§ **TASK REQUIREMENTS**
Repeat the entries verbatim, everything from the line containing "You are a computer-use agent. Image" down to the line containing "Looking at the screenshot, I should click(x=89, y=174).", with both of those lines included.

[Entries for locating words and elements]
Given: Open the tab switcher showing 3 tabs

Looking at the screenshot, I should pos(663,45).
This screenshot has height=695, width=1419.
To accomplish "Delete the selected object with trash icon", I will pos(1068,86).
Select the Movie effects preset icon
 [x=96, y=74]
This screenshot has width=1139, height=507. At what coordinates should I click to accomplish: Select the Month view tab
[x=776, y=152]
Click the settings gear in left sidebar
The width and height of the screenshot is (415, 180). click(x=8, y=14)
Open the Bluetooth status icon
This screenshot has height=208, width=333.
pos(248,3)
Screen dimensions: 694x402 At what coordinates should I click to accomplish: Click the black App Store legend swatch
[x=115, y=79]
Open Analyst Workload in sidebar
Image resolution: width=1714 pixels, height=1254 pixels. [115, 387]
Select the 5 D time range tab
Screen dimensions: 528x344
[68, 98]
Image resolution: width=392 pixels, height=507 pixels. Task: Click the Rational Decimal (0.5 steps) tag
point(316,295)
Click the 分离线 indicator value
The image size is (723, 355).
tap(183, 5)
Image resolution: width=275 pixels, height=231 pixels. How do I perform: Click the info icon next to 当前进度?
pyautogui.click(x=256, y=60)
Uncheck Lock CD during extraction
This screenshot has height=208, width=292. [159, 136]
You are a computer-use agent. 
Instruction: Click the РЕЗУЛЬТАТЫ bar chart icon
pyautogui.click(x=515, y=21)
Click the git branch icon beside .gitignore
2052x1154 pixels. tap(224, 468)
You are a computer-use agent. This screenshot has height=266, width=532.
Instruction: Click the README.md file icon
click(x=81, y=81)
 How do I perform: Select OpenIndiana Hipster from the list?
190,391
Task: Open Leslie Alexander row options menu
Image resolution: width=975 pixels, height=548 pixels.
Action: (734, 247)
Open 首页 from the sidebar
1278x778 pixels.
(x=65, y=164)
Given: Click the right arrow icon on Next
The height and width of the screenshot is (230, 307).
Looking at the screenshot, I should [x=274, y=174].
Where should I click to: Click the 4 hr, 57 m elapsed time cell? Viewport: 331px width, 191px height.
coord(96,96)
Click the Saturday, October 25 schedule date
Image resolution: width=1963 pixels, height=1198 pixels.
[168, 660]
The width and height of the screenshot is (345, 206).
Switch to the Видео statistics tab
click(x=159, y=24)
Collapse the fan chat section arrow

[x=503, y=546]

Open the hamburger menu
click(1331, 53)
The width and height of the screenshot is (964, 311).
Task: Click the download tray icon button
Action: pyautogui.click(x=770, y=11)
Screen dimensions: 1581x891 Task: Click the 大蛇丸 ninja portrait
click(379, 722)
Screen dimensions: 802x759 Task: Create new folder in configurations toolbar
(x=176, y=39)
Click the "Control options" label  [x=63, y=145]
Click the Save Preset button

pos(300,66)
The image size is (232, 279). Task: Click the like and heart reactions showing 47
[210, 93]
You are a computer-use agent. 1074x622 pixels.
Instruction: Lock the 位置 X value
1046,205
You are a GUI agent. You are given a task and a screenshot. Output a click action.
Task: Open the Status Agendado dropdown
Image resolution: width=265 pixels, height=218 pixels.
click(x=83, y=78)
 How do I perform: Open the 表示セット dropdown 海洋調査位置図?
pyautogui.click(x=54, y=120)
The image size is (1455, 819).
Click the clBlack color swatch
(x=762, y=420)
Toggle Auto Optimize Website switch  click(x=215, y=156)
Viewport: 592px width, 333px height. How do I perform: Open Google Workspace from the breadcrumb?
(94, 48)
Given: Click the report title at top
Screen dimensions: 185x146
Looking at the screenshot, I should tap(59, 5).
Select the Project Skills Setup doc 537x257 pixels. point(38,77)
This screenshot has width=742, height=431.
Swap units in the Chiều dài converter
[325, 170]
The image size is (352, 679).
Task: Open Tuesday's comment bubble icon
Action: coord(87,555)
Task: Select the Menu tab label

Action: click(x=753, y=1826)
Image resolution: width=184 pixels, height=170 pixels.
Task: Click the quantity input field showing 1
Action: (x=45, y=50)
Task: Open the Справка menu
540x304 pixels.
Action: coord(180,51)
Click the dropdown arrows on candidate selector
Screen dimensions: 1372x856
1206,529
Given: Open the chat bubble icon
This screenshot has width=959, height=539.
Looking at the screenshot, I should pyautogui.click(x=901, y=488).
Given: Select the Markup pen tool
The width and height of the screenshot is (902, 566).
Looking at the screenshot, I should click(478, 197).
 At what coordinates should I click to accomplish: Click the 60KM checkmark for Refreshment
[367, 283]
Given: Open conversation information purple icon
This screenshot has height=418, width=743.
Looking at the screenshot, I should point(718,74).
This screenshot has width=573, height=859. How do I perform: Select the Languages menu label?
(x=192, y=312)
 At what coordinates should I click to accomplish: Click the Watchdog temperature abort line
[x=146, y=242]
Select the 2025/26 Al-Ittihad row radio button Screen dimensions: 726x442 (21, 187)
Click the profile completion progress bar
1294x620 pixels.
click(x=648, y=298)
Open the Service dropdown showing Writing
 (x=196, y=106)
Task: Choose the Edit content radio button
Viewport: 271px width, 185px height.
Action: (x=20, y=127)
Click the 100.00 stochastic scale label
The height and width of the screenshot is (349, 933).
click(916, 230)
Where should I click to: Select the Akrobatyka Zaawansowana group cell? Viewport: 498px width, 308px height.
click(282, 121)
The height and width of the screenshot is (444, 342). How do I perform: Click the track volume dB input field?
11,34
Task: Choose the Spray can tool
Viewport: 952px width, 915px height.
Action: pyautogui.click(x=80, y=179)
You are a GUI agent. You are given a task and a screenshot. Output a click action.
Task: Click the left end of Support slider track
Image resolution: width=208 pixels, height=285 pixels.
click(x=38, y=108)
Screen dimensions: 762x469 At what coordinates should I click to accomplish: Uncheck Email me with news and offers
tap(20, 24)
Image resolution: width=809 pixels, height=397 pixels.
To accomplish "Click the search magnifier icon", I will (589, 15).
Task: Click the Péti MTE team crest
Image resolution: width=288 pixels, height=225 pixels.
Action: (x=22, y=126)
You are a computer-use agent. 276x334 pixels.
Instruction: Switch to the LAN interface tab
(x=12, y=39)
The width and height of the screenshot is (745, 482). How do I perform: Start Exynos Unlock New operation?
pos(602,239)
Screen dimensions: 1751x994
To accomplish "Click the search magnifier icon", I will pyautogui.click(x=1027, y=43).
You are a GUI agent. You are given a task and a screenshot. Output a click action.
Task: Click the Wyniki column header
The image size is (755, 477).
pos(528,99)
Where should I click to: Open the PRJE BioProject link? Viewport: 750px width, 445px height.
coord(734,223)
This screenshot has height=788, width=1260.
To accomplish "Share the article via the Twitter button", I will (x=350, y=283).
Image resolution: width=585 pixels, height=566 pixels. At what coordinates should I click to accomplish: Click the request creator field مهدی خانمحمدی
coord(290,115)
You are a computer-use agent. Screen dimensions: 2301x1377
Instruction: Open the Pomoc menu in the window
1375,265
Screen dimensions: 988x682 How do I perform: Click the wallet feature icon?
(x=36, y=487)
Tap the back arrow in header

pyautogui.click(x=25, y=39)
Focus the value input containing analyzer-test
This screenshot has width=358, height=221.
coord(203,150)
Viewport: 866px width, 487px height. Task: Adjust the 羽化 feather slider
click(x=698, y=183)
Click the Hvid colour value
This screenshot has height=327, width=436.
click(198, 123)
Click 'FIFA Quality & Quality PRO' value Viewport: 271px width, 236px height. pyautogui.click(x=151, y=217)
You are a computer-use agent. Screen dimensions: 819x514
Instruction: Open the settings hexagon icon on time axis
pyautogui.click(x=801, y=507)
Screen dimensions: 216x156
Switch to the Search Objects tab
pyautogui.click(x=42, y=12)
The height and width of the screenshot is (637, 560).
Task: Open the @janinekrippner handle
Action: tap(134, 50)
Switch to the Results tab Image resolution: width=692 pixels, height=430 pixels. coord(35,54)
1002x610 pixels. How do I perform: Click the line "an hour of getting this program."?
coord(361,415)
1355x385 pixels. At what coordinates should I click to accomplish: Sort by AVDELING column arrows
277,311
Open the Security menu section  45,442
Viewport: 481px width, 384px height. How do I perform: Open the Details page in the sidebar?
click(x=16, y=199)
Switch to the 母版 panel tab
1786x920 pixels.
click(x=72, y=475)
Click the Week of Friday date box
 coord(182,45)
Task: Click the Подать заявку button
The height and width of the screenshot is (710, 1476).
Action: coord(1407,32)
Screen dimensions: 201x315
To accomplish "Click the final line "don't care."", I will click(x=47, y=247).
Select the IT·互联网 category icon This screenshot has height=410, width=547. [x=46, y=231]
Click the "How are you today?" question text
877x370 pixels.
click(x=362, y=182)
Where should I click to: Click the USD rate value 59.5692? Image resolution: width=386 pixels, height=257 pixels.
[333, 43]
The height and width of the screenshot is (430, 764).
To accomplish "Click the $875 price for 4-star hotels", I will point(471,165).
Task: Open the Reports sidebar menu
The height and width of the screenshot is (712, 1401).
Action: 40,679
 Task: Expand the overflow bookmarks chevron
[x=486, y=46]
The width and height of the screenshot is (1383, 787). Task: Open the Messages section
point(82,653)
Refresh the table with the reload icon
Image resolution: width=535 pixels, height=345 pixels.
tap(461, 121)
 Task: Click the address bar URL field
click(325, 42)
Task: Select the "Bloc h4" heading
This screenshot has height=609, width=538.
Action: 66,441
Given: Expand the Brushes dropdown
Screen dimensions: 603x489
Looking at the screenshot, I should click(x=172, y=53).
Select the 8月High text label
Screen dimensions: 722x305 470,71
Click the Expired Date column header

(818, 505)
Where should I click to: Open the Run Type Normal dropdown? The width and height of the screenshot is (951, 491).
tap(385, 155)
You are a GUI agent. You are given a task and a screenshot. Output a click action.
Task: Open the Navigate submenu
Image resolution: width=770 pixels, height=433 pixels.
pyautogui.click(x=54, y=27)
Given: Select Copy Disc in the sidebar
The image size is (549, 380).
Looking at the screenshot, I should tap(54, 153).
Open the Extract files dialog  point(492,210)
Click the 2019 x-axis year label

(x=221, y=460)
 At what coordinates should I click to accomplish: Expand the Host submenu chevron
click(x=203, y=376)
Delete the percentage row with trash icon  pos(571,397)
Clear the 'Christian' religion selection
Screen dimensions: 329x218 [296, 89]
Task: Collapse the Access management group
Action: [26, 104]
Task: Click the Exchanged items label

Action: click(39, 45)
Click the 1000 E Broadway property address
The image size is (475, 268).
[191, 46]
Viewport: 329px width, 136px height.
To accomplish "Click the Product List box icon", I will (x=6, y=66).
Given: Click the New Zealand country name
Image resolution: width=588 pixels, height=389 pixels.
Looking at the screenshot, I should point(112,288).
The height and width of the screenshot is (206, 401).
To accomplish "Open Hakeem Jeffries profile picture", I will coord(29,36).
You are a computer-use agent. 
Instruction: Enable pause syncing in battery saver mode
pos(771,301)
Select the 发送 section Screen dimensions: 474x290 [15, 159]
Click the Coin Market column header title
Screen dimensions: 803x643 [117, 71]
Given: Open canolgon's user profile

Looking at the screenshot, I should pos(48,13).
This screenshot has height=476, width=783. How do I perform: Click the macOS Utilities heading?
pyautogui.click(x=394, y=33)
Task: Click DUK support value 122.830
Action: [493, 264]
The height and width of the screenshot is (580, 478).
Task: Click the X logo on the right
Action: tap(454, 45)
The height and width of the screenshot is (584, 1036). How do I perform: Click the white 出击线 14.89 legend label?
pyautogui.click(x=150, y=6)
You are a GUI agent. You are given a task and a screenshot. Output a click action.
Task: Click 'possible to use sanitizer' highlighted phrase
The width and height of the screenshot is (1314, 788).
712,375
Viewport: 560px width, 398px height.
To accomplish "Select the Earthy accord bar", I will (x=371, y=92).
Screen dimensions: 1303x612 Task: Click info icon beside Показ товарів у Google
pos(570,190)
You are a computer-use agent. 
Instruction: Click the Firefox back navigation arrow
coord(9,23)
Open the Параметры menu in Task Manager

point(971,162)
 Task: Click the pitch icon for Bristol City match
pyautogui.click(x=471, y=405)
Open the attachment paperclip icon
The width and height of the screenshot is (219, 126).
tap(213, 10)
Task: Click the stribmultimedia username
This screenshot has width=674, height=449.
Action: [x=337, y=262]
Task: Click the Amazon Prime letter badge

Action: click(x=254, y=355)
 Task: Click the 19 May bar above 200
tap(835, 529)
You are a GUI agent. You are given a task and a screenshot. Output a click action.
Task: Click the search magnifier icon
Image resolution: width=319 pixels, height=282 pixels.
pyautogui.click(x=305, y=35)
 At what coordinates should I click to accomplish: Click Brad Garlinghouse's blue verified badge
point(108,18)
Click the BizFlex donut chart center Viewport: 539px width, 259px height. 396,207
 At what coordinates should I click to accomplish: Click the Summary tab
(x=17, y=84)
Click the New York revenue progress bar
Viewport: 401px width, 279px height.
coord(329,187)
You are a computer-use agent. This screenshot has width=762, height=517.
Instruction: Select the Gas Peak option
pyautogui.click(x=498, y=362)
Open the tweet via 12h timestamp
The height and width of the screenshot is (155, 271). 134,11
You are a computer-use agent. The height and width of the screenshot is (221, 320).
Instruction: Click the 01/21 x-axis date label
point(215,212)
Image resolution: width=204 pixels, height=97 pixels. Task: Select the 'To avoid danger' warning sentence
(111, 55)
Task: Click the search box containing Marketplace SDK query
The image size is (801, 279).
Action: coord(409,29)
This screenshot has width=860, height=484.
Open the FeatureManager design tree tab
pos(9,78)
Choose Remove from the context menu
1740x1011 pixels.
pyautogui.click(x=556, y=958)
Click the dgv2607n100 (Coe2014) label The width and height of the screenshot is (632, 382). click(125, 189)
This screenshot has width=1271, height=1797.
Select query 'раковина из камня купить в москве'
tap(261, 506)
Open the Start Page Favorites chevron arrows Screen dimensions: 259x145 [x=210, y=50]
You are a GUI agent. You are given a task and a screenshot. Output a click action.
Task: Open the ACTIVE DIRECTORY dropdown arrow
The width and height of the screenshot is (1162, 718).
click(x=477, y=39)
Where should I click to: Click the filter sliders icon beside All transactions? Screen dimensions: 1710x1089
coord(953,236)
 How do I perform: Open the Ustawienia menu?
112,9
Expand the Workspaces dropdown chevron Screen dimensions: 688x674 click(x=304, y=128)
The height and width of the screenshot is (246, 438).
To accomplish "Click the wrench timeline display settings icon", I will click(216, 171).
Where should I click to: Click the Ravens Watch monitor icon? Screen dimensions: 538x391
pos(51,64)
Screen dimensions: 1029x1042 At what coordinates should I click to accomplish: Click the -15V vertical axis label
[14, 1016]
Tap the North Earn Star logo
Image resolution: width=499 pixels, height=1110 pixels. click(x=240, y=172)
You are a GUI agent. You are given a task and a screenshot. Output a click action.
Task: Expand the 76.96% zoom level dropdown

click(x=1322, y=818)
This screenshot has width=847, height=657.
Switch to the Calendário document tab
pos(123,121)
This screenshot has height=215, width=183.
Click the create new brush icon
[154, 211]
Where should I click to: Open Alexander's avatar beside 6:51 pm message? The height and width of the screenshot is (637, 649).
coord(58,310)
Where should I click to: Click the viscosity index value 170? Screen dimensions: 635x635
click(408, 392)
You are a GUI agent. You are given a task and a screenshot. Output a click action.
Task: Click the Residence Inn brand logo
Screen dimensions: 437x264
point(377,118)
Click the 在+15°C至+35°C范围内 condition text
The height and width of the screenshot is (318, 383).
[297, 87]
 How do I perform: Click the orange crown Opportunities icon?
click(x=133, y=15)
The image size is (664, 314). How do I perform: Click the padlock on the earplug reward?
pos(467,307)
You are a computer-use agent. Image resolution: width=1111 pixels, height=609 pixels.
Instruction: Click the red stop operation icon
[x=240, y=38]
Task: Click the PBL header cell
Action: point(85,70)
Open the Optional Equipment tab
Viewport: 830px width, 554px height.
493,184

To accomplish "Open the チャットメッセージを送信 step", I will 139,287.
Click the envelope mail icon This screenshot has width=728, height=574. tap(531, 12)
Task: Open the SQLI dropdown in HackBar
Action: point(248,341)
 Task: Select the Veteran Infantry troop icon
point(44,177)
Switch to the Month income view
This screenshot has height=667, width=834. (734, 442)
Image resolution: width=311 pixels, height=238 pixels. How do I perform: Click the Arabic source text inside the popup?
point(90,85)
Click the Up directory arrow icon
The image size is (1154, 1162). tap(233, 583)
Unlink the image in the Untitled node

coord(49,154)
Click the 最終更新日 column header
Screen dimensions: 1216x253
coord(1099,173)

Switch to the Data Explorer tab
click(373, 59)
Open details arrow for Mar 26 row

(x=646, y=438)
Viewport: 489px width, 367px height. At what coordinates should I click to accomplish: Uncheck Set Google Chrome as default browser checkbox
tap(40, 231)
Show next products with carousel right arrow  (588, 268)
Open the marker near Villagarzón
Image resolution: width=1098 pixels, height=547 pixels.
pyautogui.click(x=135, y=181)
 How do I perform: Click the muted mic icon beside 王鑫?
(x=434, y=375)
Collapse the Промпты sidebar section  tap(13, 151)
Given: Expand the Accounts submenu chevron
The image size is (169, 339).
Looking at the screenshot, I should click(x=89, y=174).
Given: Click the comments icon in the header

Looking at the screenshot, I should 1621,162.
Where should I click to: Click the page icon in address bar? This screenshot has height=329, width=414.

§ **SOLUTION BELOW**
You are a computer-use agent. Image resolution: width=1111 pixels, height=609 pixels.
Instruction: Click the red stop operation icon
[x=240, y=38]
Task: Click the PBL header cell
Action: point(85,70)
Open the Optional Equipment tab
Viewport: 830px width, 554px height.
493,184

To accomplish "Open the チャットメッセージを送信 step", I will 139,287.
Click the envelope mail icon This screenshot has width=728, height=574. tap(531, 12)
Task: Open the SQLI dropdown in HackBar
Action: point(248,341)
 Task: Select the Veteran Infantry troop icon
point(44,177)
Switch to the Month income view
This screenshot has height=667, width=834. (734, 442)
Image resolution: width=311 pixels, height=238 pixels. How do I perform: Click the Arabic source text inside the popup?
point(90,85)
Click the Up directory arrow icon
The image size is (1154, 1162). tap(233, 583)
Unlink the image in the Untitled node

coord(49,154)
Click the 最終更新日 column header
Screen dimensions: 1216x253
coord(1099,173)

Switch to the Data Explorer tab
click(373, 59)
Open details arrow for Mar 26 row

(x=646, y=438)
Viewport: 489px width, 367px height. At what coordinates should I click to accomplish: Uncheck Set Google Chrome as default browser checkbox
tap(40, 231)
Show next products with carousel right arrow  (588, 268)
Open the marker near Villagarzón
Image resolution: width=1098 pixels, height=547 pixels.
pyautogui.click(x=135, y=181)
 How do I perform: Click the muted mic icon beside 王鑫?
(x=434, y=375)
Collapse the Промпты sidebar section  tap(13, 151)
Given: Expand the Accounts submenu chevron
The image size is (169, 339).
Looking at the screenshot, I should click(x=89, y=174).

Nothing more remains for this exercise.